[Task objective] In the records below, find the line holding "Where should I click to: Select" and the line holding "You are a computer-use agent. The image size is (387, 233).". Set down both, with every line between them, exactly.
***** The records *****
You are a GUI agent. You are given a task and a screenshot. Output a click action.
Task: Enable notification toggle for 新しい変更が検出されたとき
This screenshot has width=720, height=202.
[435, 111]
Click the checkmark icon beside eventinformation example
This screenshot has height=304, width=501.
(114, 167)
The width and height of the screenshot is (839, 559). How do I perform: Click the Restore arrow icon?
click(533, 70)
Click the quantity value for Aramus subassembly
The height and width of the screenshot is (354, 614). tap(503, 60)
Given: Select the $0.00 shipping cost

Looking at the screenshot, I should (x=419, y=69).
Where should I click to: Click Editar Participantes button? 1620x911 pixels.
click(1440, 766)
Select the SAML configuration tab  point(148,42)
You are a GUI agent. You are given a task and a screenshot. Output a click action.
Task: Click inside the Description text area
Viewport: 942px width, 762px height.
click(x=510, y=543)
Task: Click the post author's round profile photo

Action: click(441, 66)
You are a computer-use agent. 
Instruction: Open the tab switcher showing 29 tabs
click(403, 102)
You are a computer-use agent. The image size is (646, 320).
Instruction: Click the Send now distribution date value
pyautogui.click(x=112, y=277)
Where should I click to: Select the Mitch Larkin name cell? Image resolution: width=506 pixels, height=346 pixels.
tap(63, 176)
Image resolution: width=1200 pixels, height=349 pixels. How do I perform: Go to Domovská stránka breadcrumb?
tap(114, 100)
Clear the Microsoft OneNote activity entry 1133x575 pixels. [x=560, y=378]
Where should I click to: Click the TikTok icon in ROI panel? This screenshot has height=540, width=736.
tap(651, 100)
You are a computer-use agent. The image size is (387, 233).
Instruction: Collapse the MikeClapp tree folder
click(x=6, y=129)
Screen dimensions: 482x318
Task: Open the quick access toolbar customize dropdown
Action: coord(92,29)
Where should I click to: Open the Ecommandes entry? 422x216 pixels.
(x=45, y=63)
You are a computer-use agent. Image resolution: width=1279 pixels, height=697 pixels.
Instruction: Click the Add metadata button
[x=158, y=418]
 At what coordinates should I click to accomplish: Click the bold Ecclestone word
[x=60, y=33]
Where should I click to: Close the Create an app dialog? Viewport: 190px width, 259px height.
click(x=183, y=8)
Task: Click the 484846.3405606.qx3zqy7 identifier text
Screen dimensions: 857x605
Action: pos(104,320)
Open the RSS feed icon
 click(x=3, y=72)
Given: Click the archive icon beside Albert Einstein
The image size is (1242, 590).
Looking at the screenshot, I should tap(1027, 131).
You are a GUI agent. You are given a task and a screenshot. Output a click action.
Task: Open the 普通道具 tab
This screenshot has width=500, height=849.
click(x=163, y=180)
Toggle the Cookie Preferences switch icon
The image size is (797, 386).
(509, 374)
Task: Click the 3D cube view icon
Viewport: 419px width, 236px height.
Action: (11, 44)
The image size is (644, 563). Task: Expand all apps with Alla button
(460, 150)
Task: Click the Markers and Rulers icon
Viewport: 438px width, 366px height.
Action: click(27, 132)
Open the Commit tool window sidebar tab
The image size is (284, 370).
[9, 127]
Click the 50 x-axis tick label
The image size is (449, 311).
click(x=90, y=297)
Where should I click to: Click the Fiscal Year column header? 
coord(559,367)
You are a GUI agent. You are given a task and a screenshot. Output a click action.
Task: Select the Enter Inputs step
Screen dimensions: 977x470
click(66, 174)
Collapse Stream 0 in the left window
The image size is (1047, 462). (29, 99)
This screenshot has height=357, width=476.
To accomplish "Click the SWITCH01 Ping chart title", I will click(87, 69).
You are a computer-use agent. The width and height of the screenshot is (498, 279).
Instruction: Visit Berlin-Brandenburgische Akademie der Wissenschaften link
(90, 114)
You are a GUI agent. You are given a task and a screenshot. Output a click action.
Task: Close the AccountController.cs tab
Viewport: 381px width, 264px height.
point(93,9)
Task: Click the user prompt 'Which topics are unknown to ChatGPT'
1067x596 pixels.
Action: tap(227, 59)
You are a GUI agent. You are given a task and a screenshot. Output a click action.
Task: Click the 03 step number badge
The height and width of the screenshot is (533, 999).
*****
[Written answer]
Where should I click to: Select the Mitch Larkin name cell? Image resolution: width=506 pixels, height=346 pixels.
tap(63, 176)
Image resolution: width=1200 pixels, height=349 pixels. How do I perform: Go to Domovská stránka breadcrumb?
tap(114, 100)
Clear the Microsoft OneNote activity entry 1133x575 pixels. [x=560, y=378]
Where should I click to: Click the TikTok icon in ROI panel? This screenshot has height=540, width=736.
tap(651, 100)
You are a computer-use agent. The image size is (387, 233).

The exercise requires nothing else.